"Hunter" Exoplanet Visits the DAS

Monday, August 12, 2013

The renowned American astronomer at the Carnegie Institution for Science, Paul Butler, visited the Department of Astronomy (DAS) at the Universidad de Chile where he gave on Monday August 5 seminar "Precise velocities from of R4 Iodine cell spectrometers".

Butler and his team are the main "hunters" of exoplanets, that is to say, planets found orbiting stars other than our Sun and several light years. Within their research highlights in 2002 the discovery of the body remote smallest detected so far, with a mass of only 40 times that of Earth, and the discovery of the first planetary system similar to ours with planets in circular orbits around the star 55 Cancri, after 15 years of observations.

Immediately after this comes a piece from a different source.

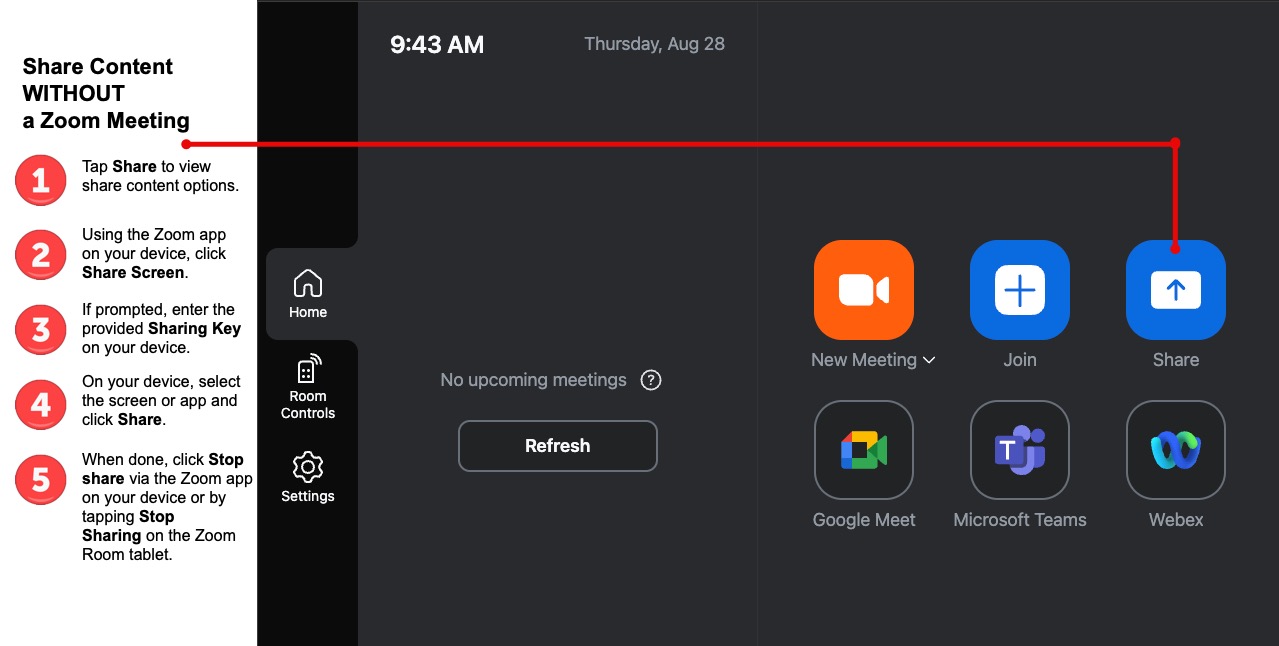
Task: Select Room Controls in the navigation menu
Action: pyautogui.click(x=307, y=385)
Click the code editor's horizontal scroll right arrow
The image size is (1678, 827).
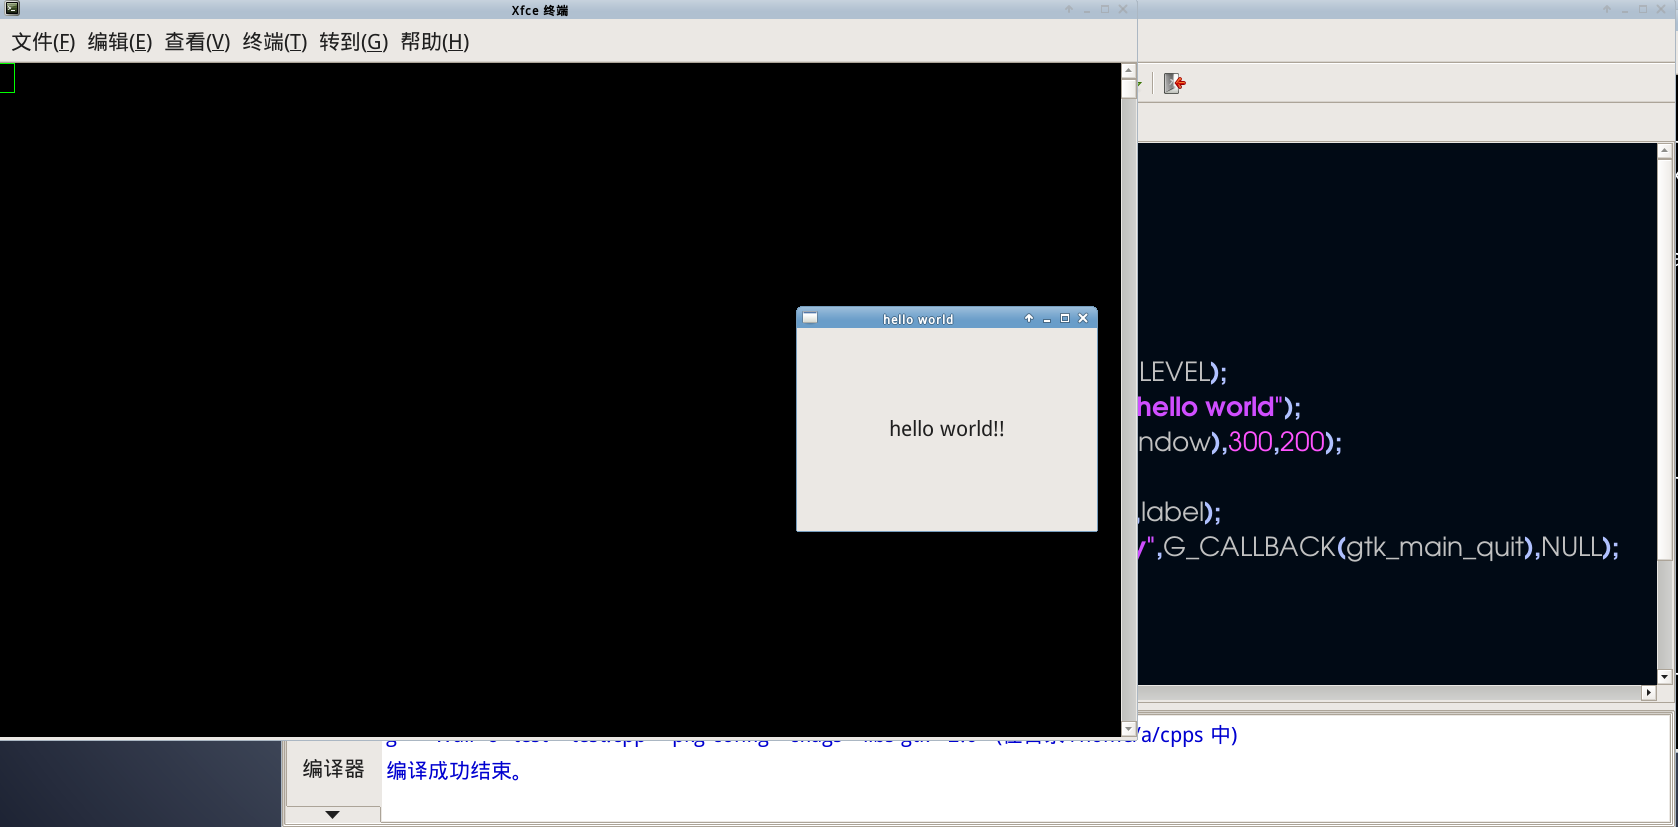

However, in 2010 the world's eyes focused on the work of this renowned scientist after the publication of the discovery of Gliese 518 g, a planet with a mass similar to our Earth discovered in the habitable zone of its star. "The planet's orbital distance is such that liquid water could exist, and that is considered the most important ingredient for life," says Butler.


The search for exoplanets is relatively new in Astronomy . Butler says that "modern science began with Copernicus speculating that the Earth is a planet and that all planets revolve around the sun Then Giordano Bruno speculated that the Sun is a star like anyone, and that other stars could have planets the which could also have life. For this and other heresies , Bruno was burned at the stake in the public square in Rome in 1600 . The current findings complement the Copernican revolution , and bring us to the next level of questions: if life is common in the universe , and if there are other intelligent civilizations that communicate", he says.

Research indicates that most of the stars present in the universe have planets , which have been created from the material left over from star formation. To detect these "worlds" , we use two techniques : the transit method , which is to observe the star photometrically and detect subtle changes in the intensity of light when passing the planet in front of it , and the art of speed radial , based on the Doppler effect where the planet also exerts a gravitational force on the star it orbits , resulting in her small oscillations which generate changes in spectral lines when the star moves towards or away from us ( redshift or blue , respectively). The latter system, which has the best search results, was created by Butler and his team.

Until now , scientists have determined that small planets like Earth and Mars , are more common than giants like Jupiter , but much more difficult to detect. "It's like at the beach : there are many more grains of sand stones, but the stones are easier to find," said the expert.

Although there are still no images of exoplanets, only data that prove that they are there , Butler is optimistic. "The next generation of giant ground based telescopes, which will exist in the 2020s, and space based telescopes in the 2030s, should be able to directly image exoplanets. The real fun begins when we can take spectra of planets. If we were to detect water vapor and oxygen it would not prove there is life, but it would strongly suggest life. The argument would shift to trying explain how this might not be due to life", he says.